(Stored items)
⁂

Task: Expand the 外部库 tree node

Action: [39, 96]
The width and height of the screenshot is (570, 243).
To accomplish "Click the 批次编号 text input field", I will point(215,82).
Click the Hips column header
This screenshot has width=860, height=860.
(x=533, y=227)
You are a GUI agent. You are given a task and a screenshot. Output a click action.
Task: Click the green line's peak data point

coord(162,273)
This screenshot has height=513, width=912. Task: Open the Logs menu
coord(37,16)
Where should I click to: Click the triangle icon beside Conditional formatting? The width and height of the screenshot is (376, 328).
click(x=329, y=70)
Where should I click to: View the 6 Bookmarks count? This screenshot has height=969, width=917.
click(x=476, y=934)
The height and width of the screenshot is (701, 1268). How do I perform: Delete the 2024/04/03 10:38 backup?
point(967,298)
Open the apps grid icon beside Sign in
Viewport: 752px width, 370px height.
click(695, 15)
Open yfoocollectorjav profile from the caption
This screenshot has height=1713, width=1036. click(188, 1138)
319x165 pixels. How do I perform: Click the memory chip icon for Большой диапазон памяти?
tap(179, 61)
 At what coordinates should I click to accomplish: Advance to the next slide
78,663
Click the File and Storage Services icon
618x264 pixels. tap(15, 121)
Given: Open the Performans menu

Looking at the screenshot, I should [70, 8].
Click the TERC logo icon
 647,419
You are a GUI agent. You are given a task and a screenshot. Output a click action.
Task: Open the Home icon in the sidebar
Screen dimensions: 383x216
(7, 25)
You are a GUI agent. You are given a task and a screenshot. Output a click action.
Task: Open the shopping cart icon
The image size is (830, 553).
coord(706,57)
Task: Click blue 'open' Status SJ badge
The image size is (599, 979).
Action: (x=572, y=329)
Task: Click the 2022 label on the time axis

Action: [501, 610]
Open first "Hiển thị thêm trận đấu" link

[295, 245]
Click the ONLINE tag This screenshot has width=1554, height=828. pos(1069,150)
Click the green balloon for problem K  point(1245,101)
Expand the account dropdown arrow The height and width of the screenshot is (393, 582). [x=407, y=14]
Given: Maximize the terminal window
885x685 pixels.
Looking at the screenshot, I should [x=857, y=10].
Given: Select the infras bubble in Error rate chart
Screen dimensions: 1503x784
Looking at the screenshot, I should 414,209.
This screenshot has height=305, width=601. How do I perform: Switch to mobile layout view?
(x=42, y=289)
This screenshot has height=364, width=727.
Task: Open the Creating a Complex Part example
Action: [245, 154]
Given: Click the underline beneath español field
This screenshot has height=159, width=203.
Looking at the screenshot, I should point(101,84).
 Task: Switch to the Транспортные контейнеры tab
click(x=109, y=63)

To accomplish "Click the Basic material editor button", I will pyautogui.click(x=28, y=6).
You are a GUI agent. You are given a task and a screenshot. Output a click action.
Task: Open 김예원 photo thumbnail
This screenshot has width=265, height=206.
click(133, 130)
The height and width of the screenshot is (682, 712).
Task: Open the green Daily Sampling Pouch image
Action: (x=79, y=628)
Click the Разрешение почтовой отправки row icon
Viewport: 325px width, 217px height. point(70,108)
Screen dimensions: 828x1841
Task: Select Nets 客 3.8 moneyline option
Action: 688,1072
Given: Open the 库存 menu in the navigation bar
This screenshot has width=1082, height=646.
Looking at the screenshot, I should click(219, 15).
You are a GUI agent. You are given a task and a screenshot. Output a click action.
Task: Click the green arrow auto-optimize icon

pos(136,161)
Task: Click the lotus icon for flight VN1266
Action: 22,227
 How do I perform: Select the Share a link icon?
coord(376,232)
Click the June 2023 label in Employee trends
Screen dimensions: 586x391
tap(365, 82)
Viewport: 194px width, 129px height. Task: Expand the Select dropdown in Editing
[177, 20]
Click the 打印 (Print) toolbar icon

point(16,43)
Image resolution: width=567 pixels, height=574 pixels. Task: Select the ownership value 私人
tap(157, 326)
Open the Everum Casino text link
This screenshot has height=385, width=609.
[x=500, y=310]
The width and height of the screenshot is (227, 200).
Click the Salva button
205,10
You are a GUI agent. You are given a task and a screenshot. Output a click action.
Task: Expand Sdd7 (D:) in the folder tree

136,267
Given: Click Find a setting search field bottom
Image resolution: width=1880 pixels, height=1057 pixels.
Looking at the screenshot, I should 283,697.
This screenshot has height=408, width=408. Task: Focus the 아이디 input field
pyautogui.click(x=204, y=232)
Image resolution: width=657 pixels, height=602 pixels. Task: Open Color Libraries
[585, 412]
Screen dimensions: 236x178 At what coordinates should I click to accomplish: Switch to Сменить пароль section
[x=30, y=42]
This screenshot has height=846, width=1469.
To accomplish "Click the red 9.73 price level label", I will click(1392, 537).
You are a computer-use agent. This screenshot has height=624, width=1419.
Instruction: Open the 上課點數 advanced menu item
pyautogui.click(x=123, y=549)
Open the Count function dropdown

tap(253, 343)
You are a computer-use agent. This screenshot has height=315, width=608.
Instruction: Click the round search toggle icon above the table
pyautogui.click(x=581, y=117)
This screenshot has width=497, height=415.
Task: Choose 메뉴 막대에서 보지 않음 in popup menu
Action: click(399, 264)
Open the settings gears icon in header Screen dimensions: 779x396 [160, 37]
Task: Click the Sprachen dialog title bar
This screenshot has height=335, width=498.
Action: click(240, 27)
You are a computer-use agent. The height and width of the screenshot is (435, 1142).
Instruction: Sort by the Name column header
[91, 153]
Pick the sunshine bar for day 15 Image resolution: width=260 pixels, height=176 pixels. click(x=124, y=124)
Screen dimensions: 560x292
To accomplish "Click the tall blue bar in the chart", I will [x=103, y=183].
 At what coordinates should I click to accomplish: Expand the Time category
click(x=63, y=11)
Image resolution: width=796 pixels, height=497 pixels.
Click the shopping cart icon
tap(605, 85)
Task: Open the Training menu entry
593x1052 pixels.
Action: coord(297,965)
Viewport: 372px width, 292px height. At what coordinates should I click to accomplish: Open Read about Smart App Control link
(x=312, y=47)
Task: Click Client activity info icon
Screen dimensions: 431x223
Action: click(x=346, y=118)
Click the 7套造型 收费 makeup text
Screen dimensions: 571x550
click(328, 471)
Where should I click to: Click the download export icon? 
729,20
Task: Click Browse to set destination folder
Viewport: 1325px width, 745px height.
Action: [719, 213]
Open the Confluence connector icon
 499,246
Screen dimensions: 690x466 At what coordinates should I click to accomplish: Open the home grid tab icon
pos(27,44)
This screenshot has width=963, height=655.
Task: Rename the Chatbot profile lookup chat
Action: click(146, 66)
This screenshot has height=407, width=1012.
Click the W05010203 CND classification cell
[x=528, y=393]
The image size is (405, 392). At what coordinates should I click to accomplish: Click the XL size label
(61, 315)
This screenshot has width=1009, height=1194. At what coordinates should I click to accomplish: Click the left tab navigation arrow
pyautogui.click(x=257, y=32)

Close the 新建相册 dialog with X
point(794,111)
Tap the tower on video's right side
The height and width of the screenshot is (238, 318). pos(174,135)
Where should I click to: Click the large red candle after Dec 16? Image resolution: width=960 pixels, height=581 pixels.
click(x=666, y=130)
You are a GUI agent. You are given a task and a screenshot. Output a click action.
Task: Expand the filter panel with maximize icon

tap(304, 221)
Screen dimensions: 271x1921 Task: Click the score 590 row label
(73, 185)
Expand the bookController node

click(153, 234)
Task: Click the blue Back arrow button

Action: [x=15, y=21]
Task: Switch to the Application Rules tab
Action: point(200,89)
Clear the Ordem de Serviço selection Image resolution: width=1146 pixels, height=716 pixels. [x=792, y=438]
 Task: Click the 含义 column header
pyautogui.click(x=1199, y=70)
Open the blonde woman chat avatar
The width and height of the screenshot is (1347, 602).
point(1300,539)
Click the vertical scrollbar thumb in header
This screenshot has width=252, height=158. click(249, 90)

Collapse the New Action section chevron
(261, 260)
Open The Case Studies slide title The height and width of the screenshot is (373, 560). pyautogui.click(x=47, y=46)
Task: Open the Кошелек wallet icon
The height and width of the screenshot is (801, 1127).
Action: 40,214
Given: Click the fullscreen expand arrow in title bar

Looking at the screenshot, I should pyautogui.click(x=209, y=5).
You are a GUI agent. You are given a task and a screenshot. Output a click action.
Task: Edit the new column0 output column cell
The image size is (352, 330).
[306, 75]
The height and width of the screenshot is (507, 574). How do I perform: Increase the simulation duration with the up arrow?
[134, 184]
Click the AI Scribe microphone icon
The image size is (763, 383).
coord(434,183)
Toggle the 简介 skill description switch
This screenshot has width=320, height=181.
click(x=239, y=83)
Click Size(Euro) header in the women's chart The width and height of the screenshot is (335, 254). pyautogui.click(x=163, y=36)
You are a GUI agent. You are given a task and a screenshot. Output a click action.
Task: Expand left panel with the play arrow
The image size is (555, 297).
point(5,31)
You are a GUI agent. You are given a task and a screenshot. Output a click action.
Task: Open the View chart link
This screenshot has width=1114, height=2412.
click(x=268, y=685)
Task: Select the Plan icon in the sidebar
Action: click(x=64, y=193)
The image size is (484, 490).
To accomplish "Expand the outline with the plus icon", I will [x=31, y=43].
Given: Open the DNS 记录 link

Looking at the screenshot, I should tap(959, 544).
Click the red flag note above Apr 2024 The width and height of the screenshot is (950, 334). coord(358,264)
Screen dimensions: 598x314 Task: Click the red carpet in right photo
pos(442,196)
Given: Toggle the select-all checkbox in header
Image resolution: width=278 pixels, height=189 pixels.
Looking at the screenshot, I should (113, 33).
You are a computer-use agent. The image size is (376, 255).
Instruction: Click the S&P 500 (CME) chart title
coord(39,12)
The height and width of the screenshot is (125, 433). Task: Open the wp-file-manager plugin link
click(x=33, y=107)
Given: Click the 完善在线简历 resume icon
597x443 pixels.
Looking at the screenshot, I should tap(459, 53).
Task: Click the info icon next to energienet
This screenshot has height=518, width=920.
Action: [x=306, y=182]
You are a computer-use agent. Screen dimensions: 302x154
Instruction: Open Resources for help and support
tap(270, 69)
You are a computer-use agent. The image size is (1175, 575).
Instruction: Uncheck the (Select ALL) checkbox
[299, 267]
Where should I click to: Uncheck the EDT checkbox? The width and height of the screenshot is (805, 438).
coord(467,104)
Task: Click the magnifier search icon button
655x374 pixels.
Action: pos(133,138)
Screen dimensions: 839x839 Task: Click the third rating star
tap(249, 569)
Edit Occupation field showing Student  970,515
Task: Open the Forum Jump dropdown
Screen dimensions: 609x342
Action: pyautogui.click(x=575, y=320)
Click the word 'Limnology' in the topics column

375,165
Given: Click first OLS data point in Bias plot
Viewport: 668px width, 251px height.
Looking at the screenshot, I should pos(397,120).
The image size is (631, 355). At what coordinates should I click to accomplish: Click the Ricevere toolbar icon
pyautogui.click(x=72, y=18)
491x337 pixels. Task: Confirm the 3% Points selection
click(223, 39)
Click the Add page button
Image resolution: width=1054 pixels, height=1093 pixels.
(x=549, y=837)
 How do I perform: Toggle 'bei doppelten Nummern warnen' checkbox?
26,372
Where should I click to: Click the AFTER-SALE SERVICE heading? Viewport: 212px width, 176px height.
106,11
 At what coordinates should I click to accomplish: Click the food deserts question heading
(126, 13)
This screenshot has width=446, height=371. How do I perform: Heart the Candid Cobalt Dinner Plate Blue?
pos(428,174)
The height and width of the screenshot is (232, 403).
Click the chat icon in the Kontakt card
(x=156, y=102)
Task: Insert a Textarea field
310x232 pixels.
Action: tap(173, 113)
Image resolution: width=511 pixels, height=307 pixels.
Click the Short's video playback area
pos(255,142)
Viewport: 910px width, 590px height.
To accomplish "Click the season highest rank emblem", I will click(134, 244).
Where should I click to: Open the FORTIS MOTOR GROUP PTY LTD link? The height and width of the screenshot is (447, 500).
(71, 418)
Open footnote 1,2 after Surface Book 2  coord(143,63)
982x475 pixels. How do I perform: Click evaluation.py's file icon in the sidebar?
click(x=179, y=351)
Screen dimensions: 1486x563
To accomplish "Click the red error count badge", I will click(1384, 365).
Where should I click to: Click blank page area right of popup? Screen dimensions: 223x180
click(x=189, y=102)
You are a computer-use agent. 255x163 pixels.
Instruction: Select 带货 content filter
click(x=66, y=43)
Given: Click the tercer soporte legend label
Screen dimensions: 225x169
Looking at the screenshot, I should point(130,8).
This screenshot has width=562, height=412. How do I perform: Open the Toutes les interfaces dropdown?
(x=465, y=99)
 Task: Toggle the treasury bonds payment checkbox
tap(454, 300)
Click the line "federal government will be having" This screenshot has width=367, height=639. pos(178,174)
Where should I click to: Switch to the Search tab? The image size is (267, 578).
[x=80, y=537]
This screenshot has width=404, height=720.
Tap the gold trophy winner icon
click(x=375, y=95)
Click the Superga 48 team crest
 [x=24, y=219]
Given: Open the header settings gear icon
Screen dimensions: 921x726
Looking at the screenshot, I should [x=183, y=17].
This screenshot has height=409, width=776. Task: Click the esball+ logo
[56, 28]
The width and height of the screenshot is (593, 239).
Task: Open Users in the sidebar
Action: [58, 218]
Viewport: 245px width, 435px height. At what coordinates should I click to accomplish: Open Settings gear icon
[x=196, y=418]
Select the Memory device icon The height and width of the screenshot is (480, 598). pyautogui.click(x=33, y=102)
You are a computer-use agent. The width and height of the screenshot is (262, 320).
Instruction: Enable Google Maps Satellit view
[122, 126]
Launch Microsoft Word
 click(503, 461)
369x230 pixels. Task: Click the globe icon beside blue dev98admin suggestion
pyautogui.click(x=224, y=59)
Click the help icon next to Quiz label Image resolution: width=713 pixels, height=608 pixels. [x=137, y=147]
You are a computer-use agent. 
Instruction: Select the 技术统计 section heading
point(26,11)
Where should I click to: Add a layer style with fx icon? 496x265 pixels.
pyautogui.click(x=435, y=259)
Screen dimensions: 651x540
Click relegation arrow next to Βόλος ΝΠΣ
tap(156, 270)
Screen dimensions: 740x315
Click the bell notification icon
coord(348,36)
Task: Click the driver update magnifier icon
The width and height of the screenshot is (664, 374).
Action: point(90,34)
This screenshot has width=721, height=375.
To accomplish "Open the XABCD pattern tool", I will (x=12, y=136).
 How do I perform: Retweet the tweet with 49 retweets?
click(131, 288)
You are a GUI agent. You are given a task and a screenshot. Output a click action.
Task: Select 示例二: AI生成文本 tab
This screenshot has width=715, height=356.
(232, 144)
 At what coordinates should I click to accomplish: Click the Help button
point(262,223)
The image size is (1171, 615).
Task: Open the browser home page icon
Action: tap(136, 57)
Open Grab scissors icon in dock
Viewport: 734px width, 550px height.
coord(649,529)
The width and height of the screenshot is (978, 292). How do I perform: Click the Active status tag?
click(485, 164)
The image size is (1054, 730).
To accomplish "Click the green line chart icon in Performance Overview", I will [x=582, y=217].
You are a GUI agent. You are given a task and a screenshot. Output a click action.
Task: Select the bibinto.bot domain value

⁂

Please copy each line of the records above that holds the word "badge".

Task: Click blue 'open' Status SJ badge
To accomplish "Click the red error count badge", I will click(1384, 365).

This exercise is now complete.